We also suggest that the health care professional requesting the laboratory test should obtain written informed consent from the patient when ordering genetic testing for assessing predisposition to or risk of inherited disease. AACC supports efforts to strengthen and further define medical privacy standards for patient results. We believe the best approach is to develop a better regulatory structure for all patient data, not just genetic results. For example, why should genetic test results indicating that an individual has a greater probability of developing colon cancer receive greater protection than non-genetic test results indicating that someone has AIDS or contracted a sexually transmitted disease? AACC believes that all patient results should receive equal protection.
AACC also supports the passage of federal legislation to prohibit health insurance discrimination on the basis of genetic information. We urge SACGT to do likewise.
AACC supports the continuation of the longstanding clinical practice that permits laboratories to maintain a specimen for clinical research once the requested test is performed, as long as patient identifiers are removed. Also, AACC does not believe that investigators should be required to obtain informed consent in order to conduct genetic research using archived, anonymous samples. The use of anonymous samples is vital to ensuring the quality of laboratory testing. Further, such a restriction could limit scientists' ability to conduct research into new and improved test development. We believe that the use of patient samples is already adequately regulated by HHS under Title 45, part 46.101 (b) of the Code of the Federal Register, Protection of Human Subjects.
AACC encourages CDC and HCFA to work with private accrediting bodies and associations to draft and disseminate clinical guidelines to assist laboratories in determining the appropriate uses for genetic tests. In addition, AACC recommends that proficiency testing be extended to genetic tests, where available. The College of American Pathologists and American College of Medical Genetics already have existing programs in place to assist in this endeavor.

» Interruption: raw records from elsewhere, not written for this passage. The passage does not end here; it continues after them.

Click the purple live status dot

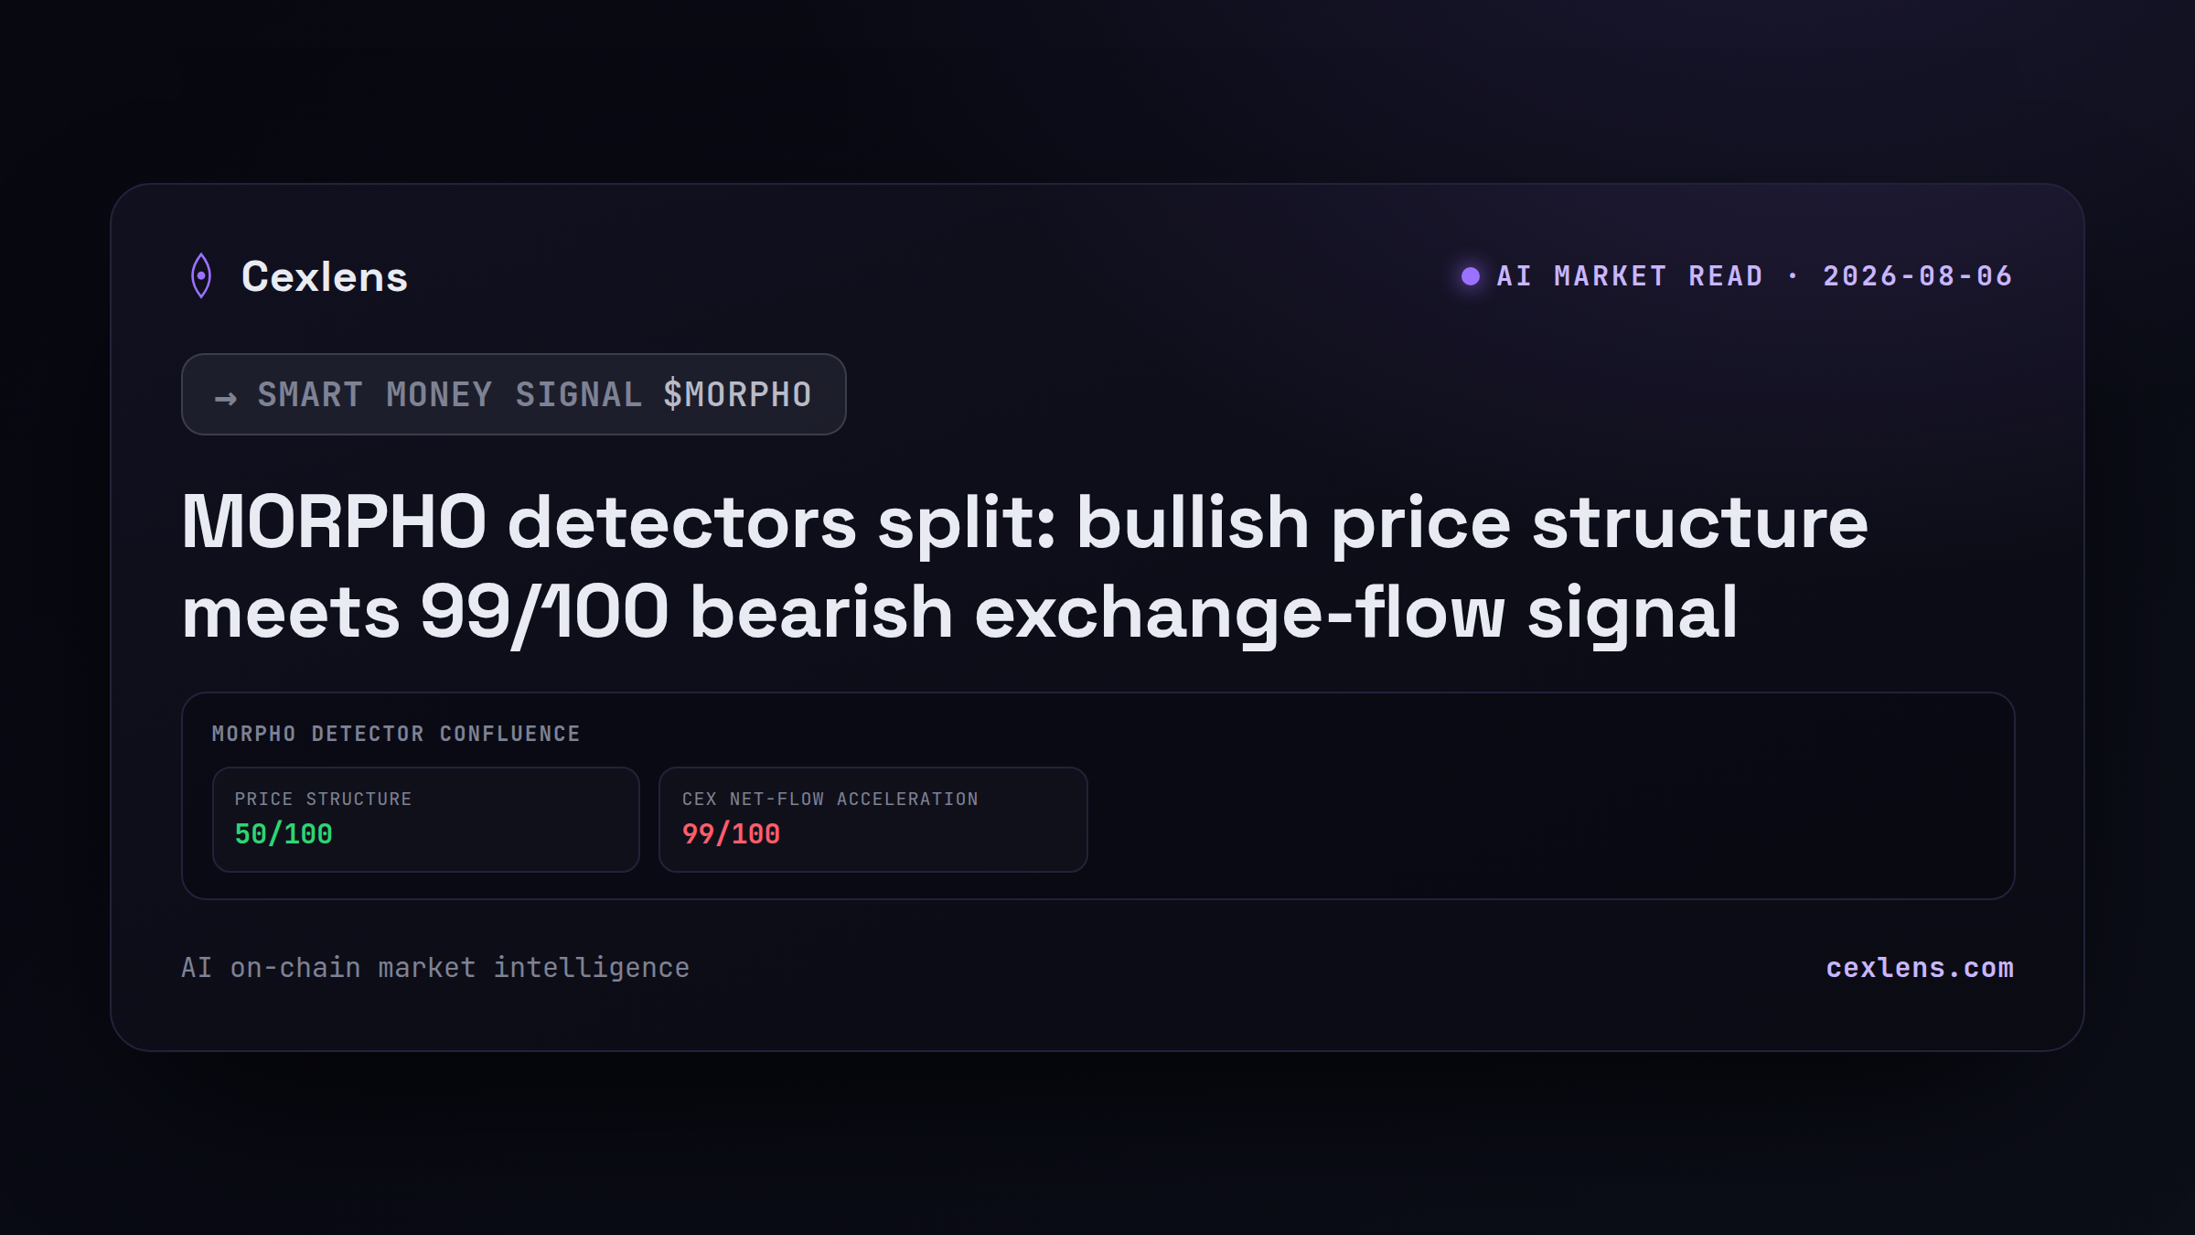tap(1470, 276)
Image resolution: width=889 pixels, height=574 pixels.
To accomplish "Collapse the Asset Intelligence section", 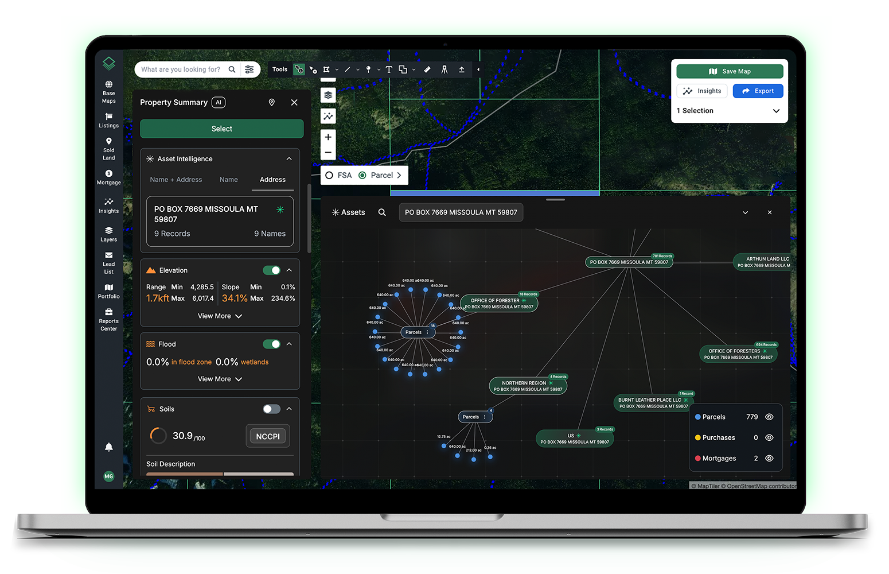I will [x=289, y=159].
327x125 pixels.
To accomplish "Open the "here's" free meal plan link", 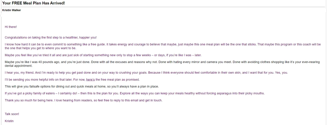I will click(90, 80).
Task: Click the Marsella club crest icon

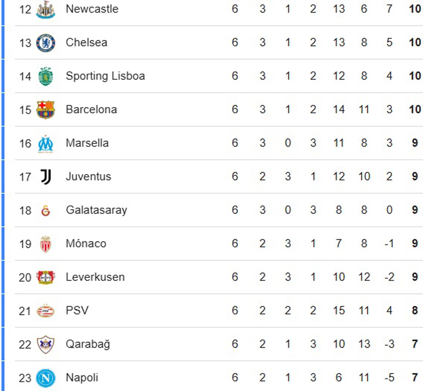Action: click(x=45, y=143)
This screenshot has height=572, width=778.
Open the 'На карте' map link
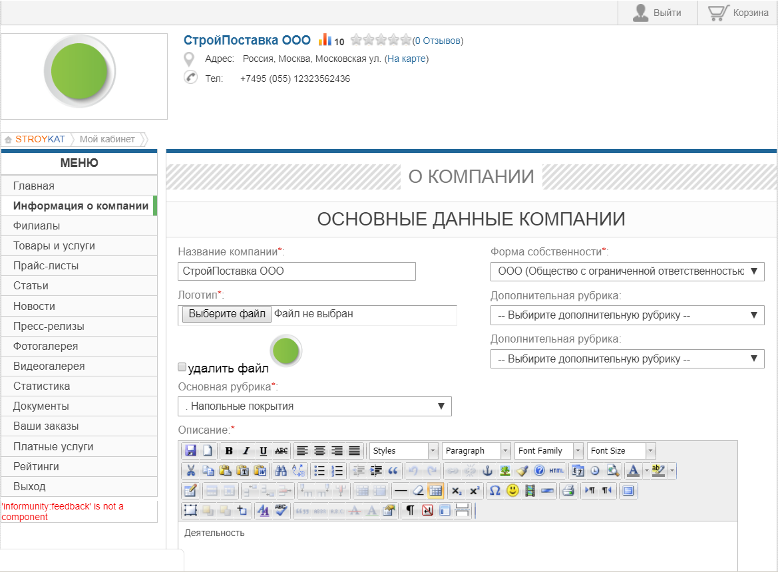coord(407,59)
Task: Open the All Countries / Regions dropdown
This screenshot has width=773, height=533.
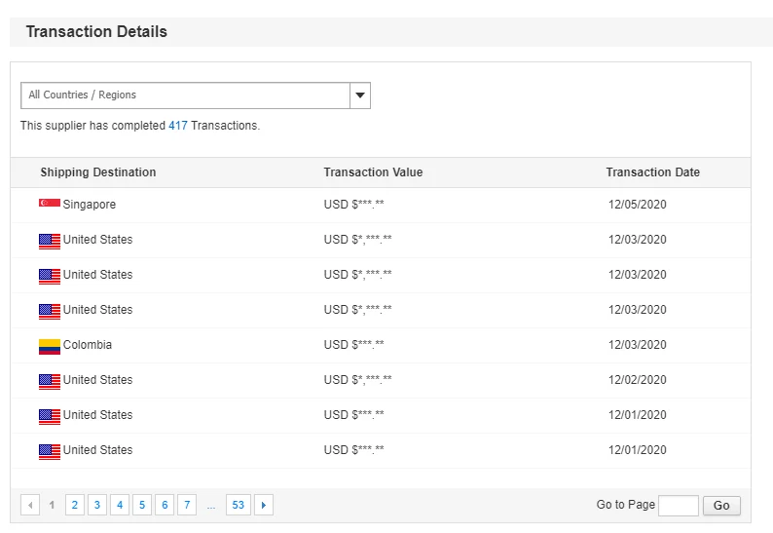Action: click(x=185, y=95)
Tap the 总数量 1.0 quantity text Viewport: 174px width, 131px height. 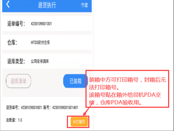pyautogui.click(x=14, y=120)
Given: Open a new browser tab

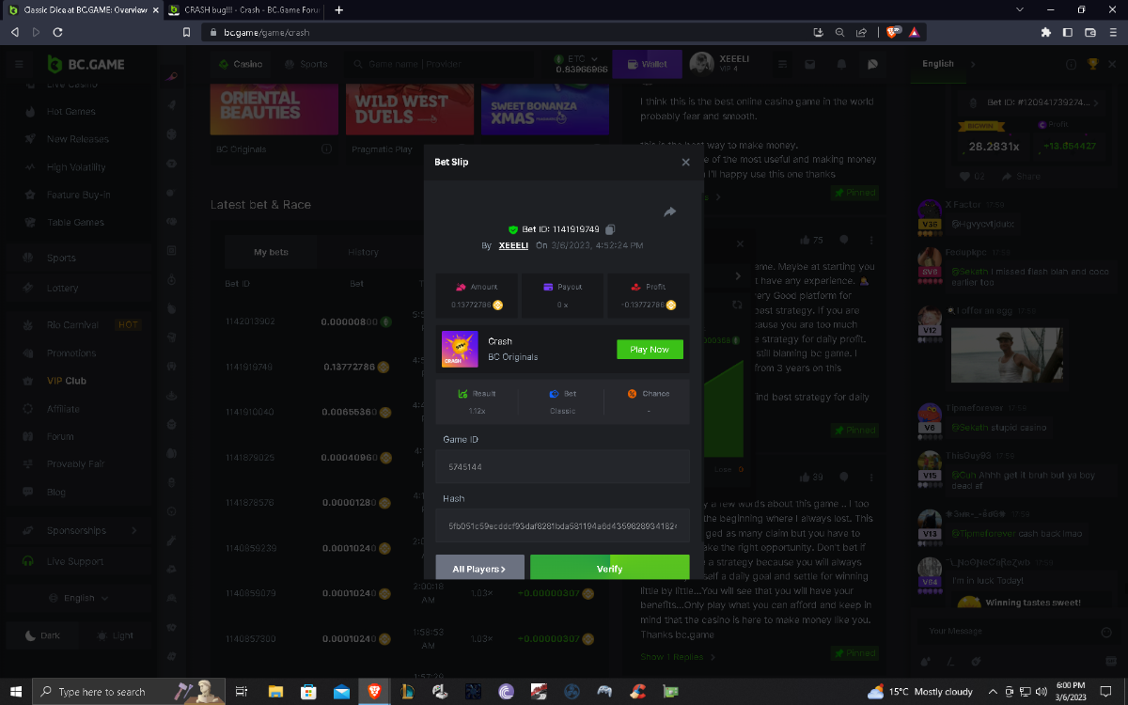Looking at the screenshot, I should pyautogui.click(x=338, y=9).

By way of background, AACC is the principal association of professional laboratory scientists--including MDs, PhDs and medical technologists. AACC's members develop and use chemical concepts, procedures, techniques and instrumentation in health-related investigations and work in hospitals, independent laboratories and the diagnostics industry nationwide. The AACC's objectives are to further the public interest and educational activities and to help maintain high professional standards.